| PROBLEM TO SOLVE |
Take from the material every line that contains the word "named".

| DATA FOR THIS TASK |
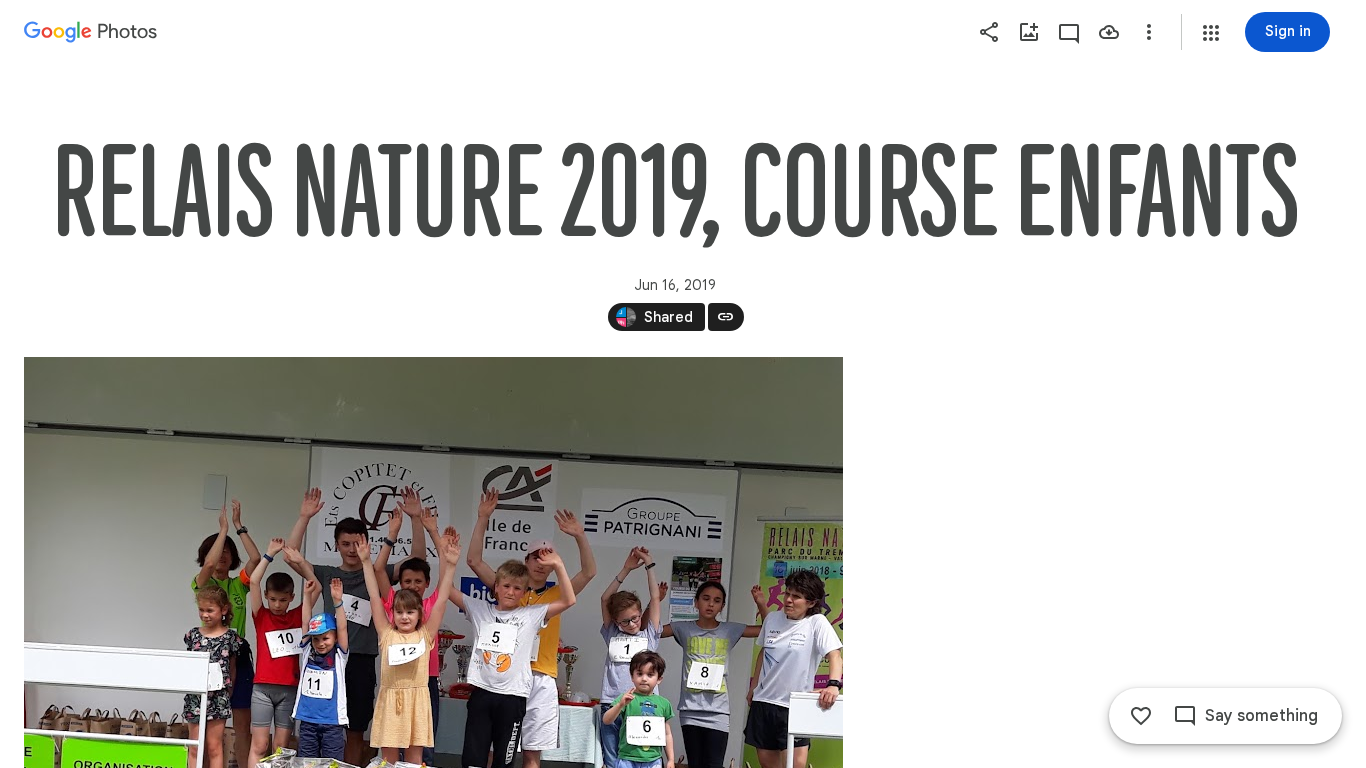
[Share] (989, 32)
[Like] (1141, 716)
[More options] (1149, 32)
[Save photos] (1109, 32)
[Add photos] (1029, 32)
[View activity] (1069, 32)
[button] (1211, 33)
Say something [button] (1261, 716)
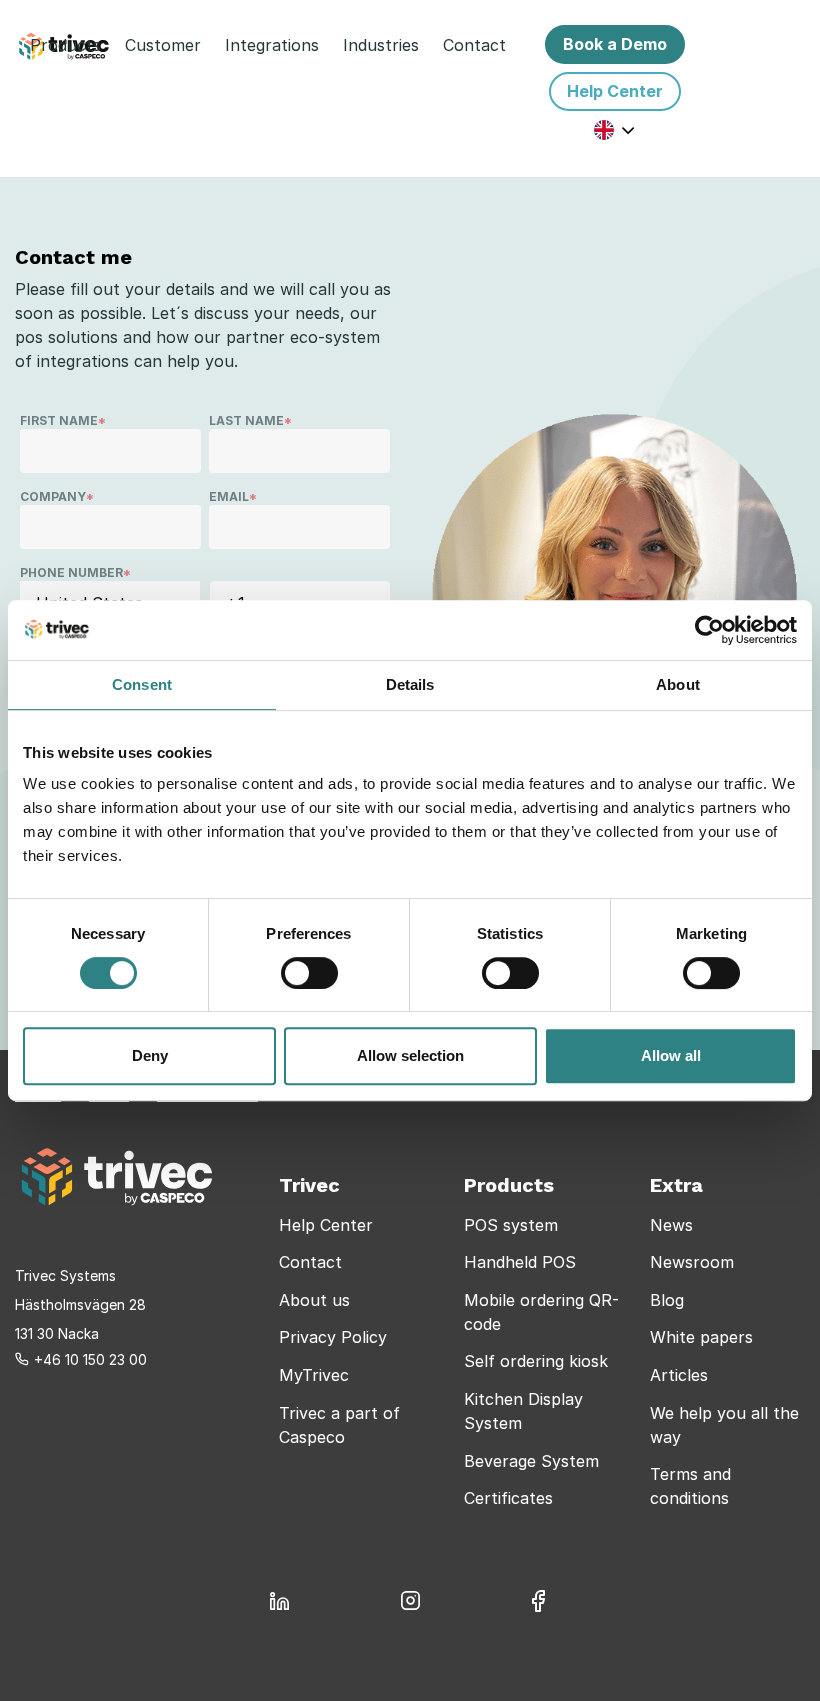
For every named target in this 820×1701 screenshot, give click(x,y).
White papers (701, 1337)
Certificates (508, 1498)
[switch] (309, 973)
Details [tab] (410, 684)
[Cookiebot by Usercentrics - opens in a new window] (709, 630)
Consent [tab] (142, 684)
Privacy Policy (333, 1337)
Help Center (326, 1225)
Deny (150, 1055)
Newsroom (692, 1262)
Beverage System (531, 1461)
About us (314, 1300)
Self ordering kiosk (536, 1361)
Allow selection (410, 1055)
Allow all (671, 1055)
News (671, 1225)
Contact (310, 1262)
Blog (667, 1300)
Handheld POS (520, 1262)
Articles (679, 1375)
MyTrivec (314, 1375)
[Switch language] (614, 129)
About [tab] (678, 684)
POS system (511, 1225)
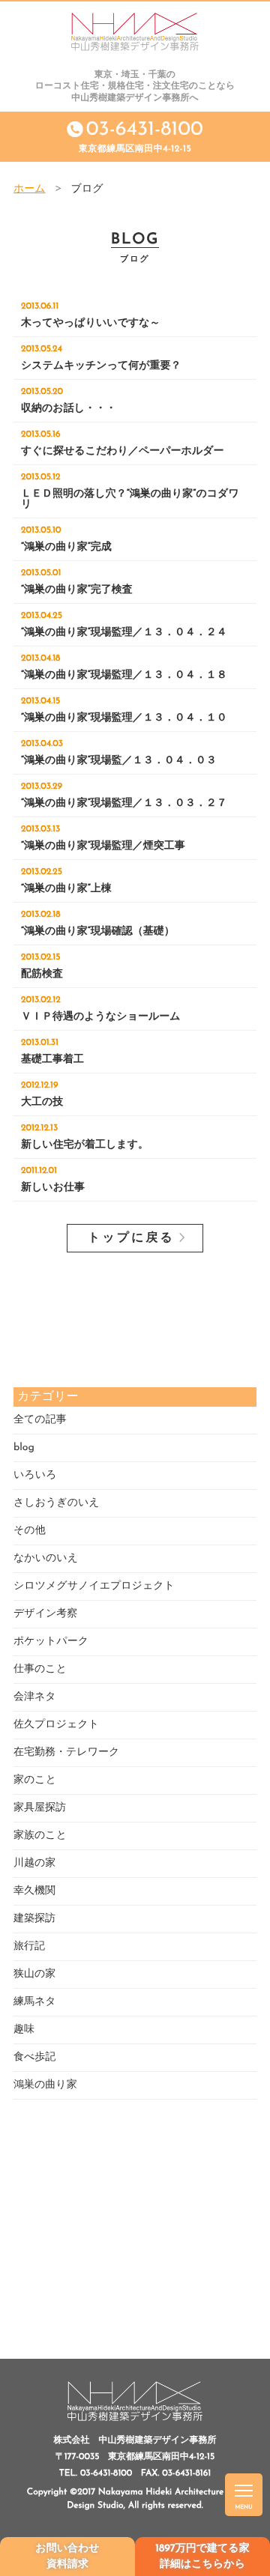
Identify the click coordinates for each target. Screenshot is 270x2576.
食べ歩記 (35, 2057)
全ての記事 (40, 1419)
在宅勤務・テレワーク (66, 1752)
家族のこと (40, 1835)
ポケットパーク (51, 1641)
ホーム (30, 189)
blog (24, 1447)
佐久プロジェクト (56, 1724)
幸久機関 (35, 1891)
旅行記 (29, 1946)
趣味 (24, 2029)
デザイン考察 (45, 1613)
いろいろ (35, 1475)
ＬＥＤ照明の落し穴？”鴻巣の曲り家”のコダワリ (130, 491)
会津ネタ (35, 1697)
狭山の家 (35, 1974)
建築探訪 (35, 1918)
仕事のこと (40, 1669)
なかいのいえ (46, 1558)
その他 (30, 1530)
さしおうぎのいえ (57, 1503)
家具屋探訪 (40, 1807)
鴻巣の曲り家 (45, 2085)
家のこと (35, 1780)
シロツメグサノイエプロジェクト (94, 1586)
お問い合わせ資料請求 (67, 2556)
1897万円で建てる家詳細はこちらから (202, 2556)
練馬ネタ (35, 2001)
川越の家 (35, 1863)
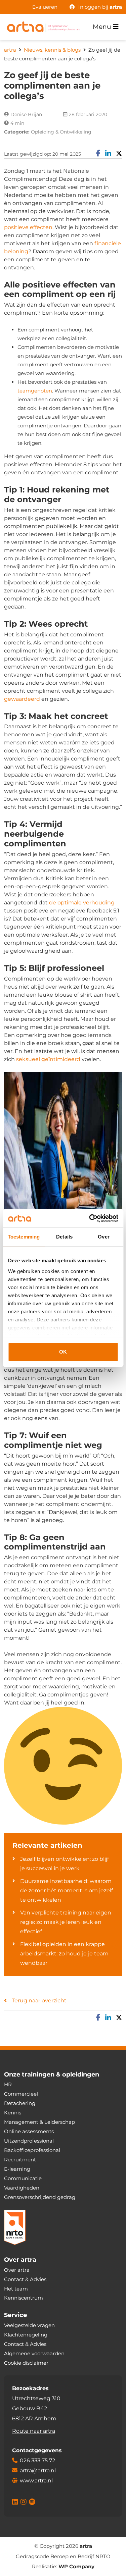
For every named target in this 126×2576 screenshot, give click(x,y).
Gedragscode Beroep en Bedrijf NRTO (63, 2556)
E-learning (17, 2169)
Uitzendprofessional (29, 2141)
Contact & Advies (25, 2279)
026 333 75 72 (37, 2460)
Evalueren (44, 7)
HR (8, 2084)
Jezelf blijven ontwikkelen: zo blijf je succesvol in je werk (64, 1864)
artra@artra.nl (38, 2470)
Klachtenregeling (25, 2334)
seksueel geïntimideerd (48, 1059)
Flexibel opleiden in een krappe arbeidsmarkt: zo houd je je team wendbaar (64, 1953)
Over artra (17, 2270)
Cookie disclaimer (26, 2363)
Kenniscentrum (23, 2298)
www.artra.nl (36, 2480)
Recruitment (20, 2159)
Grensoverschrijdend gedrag (39, 2197)
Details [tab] (64, 1237)
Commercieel (21, 2094)
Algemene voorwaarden (34, 2353)
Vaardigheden (21, 2188)
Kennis (12, 2112)
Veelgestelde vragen (29, 2325)
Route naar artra (33, 2431)
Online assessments (29, 2131)
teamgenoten (34, 390)
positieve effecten (28, 227)
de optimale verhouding (82, 902)
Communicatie (23, 2178)
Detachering (19, 2103)
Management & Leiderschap (39, 2122)
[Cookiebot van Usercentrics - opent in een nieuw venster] (89, 1218)
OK (63, 1352)
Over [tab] (103, 1237)
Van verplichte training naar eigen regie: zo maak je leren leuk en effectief (65, 1922)
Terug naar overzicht (39, 2000)
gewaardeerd (22, 699)
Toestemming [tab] (24, 1237)
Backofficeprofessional (32, 2150)
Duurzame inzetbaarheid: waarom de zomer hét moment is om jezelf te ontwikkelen (66, 1890)
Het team (16, 2288)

| PROBLEM SOLUTION |
For every named target in this 820×1701 screenshot, give click(x,y).
For every named target in this 126×2576 screenshot, give click(x,y).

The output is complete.